#### What the exercise asks
In the entries below, identify every line with the string "Rules" and copy it.
========================
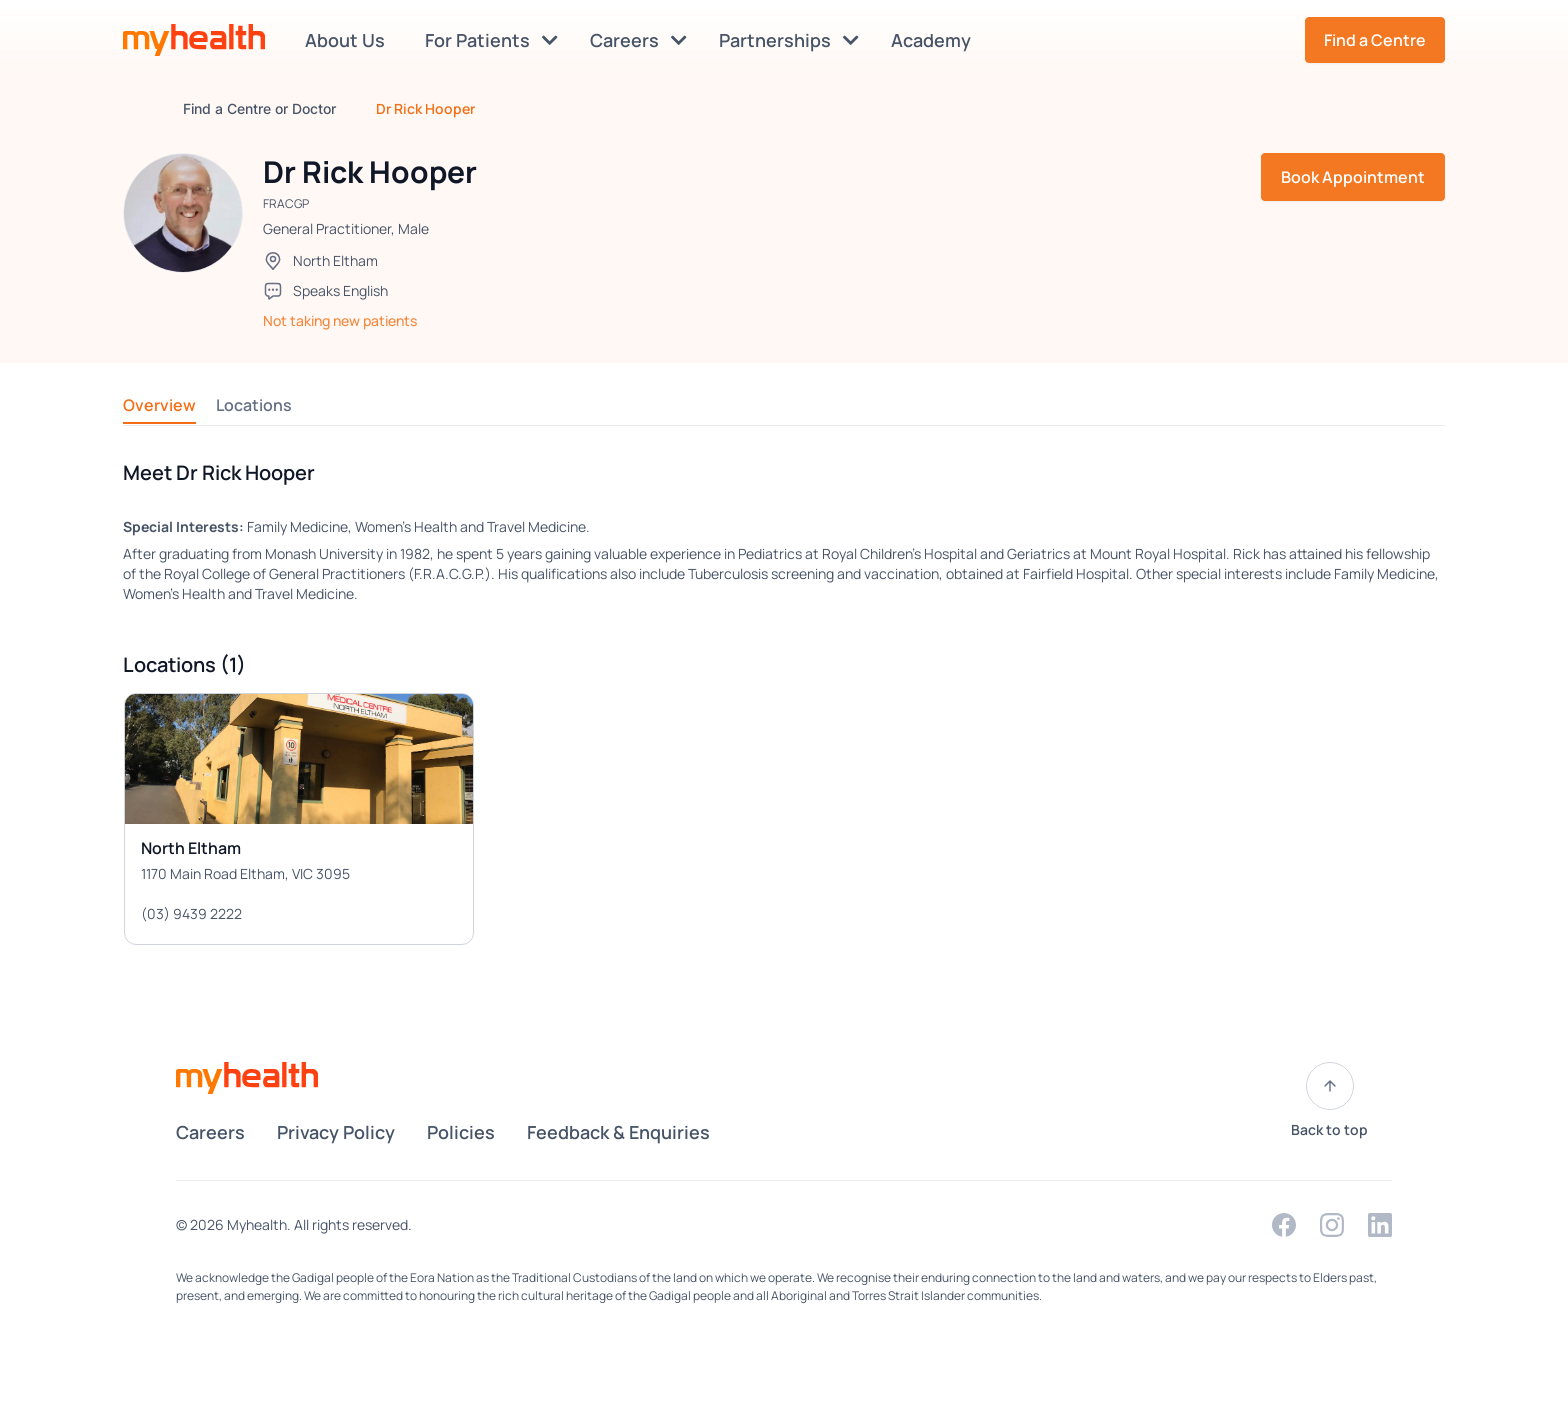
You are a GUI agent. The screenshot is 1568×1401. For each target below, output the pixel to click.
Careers (638, 40)
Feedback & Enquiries (618, 1132)
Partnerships (789, 40)
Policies (461, 1132)
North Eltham (335, 260)
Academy (935, 40)
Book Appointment (1353, 177)
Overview (159, 405)
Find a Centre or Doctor (259, 108)
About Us (349, 40)
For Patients (491, 40)
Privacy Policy (336, 1132)
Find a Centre (1375, 40)
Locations (254, 405)
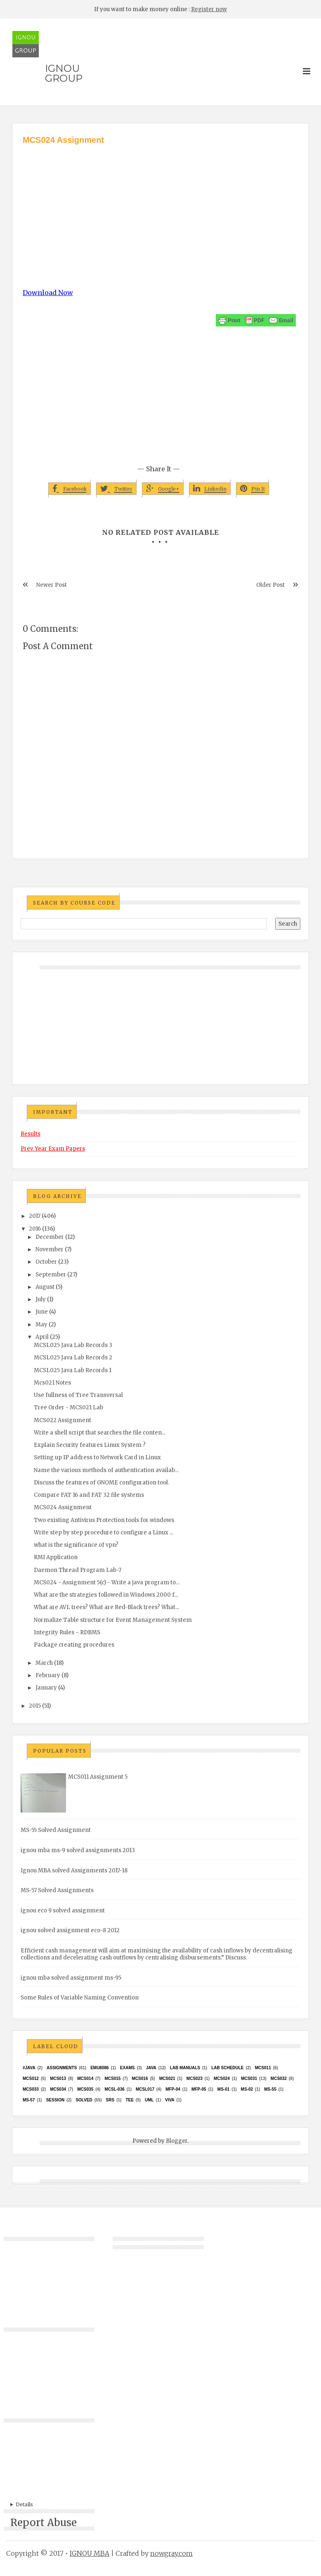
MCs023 (194, 2078)
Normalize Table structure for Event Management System (113, 1620)
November (49, 1249)
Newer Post (51, 584)
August (44, 1286)
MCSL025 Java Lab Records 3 (73, 1345)
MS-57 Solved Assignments (57, 1890)
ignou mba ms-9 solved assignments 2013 (78, 1850)
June (41, 1311)
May (41, 1324)
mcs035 (85, 2089)
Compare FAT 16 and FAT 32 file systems (89, 1494)
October (46, 1261)
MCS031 (249, 2078)
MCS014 (85, 2078)
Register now (209, 9)
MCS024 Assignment (63, 1507)
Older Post (270, 584)
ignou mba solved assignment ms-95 (71, 1977)
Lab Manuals (185, 2068)
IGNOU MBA (89, 2553)
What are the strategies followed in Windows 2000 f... (106, 1594)
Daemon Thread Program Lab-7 (77, 1570)
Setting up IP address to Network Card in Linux (97, 1457)
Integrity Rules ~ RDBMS (67, 1632)
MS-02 (247, 2089)
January (46, 1687)
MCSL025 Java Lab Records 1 (72, 1370)
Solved (84, 2100)
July (40, 1299)
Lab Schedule (227, 2068)
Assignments (62, 2068)
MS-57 (29, 2100)
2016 (35, 1228)
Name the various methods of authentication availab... (106, 1470)
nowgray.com (171, 2553)
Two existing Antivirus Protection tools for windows (104, 1520)
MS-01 (223, 2089)
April (42, 1336)
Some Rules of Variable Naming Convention (80, 1997)
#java (29, 2068)
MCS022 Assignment (62, 1420)
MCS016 (140, 2078)
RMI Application (56, 1557)
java (151, 2068)
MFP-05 (198, 2089)
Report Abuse (43, 2522)
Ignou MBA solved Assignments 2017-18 (74, 1870)
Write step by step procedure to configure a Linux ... (103, 1532)
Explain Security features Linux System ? (90, 1445)
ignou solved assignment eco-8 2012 (70, 1930)
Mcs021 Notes (52, 1382)
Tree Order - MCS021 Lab (68, 1407)
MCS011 (263, 2068)
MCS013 (58, 2078)
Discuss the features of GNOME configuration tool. (101, 1482)
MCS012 (31, 2078)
========================
#### Solution for this task
Integrity Rules ~ RDBMS (67, 1632)
Some Rules of Variable Naming Convention (80, 1997)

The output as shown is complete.